Eduardo Villatoro

Cuatro años atrás, en mi calidad de pensionado del Instituto Guatemalteco de Seguridad Social, institución a la que nunca le he reservado mis simpatías, acudí a las instalaciones del CAMIP de Pamplona. Ya había detectado que mis facultades para ver de lejos habían menguado. Pero no me atrevía a la intervención quirúrgica que me recomendó uno de los médicos, por falta de confianza en el funcionamiento de ese Centro y del Hospital General del IGSS de la zona 9, en vista de la sobrepoblación de pacientes y escasez de personal médico y paramédico.

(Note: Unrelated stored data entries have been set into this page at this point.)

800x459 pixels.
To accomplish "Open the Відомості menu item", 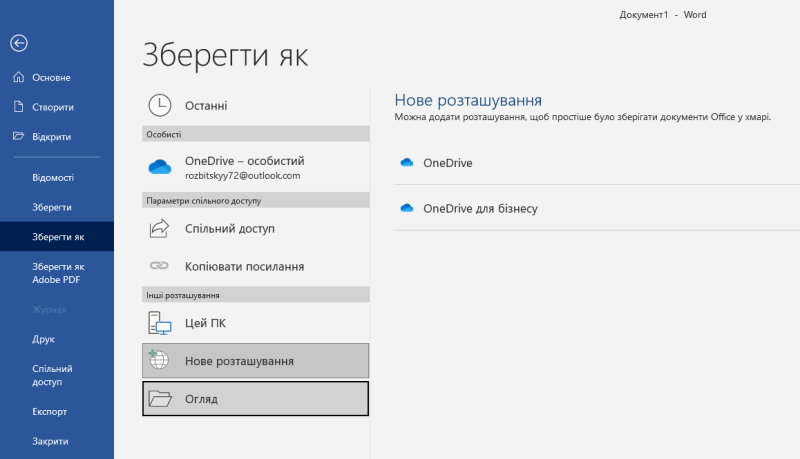I will [x=52, y=177].
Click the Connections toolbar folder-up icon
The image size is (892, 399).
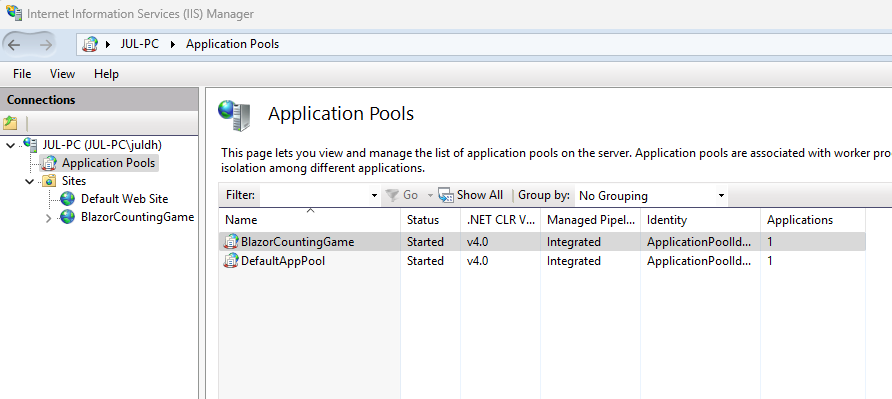coord(10,123)
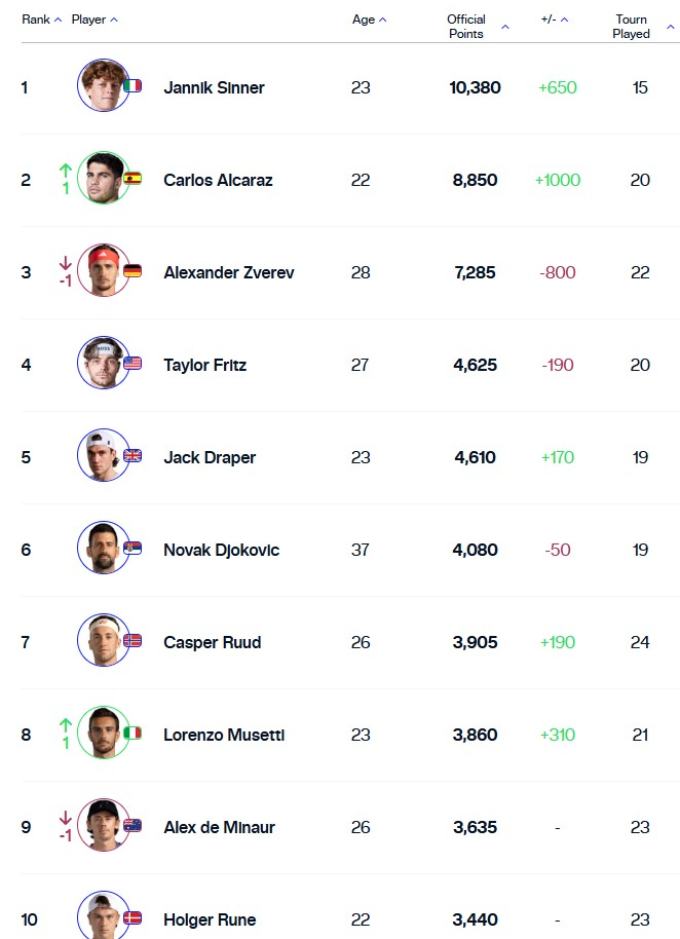Click Jack Draper's British flag icon

[132, 456]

Por razones de residencia trasladaron mi expediente al CAMIP/Zunil, zona 7 de Mixco. Un cambio determinante en todas sus facetas, especialmente en atenciones personalizadas, horarios, medicamentos, tratamientos y el propio inmueble ventilado e higiénico. Hace pocos meses replanteé la dificultad de mi miopía, compañera inseparable desde mi lejana juventud. El diligente director médico del Centro, doctor Gabriel Murga, se interesó en el asunto y la doctora María Ester Gramajo, a cargo de mi caso, agilizó los trámites y me propusieron que fuera examinado en una clínica privada por el sistema de “Servicios Contratados”.

Después de tres procedimientos previos para descartar que padeciera de glaucoma o que hubiese sufrido de desprendimiento de retina, en el Instituto Tecnológico de la Visión (INTEVISA) el oftalmólogo Ricardo Miranda y otros especialistas me preguntaron si me atrevía a que me intervinieran quirúrgicamente de cataratas en ambos ojos simultáneamente o si lo hacían en dos etapas. Después de buscar consejo con parientes opté por la primera opción.

La mañana que salí del quirófano me esperaba mi mujer, mi hijo el Pável y dos de mis nietos, la Xime y el Sebas. No veía absolutamente nada. Estaba totalmente ciego. Coloqué mis manos sobre los hombros de Magnolia y nos encaminamos al vehículo y luego a un restaurante de comida rápida, porque pensé atinadamente que me sería cómodo comer pizza, que no requiere de cubiertos. Experimenté durante las siguientes 24 horas las limitaciones en que se desenvuelven los invidentes. Ahora siento profundamente una mezcla de admiración, compasión y respeto por esas personas. Y también tuve tiempo suficiente para mi intimidad con el Creador.

Después experimenté la cautivadora sensación de ver, mirar, observar de lejos sin recurrir a los anteojos para miopes. Detecté nuevos colores y texturas ópticas. No deja de maravillarme el precioso azul celeste del cielo en los días claros, las estrellas brillando en el firmamento, las tonalidades verdes de las montañas, los giros vertiginosos de un minúsculo colibrí sobre las flores del jardín empapadas de rocío. ¡Bendito Dios!

(El ojizarco Romualdo Tishudo me increpa: -También dale gracias al IGSS y a los médicos de Intevisa; además de valorar la tecnología).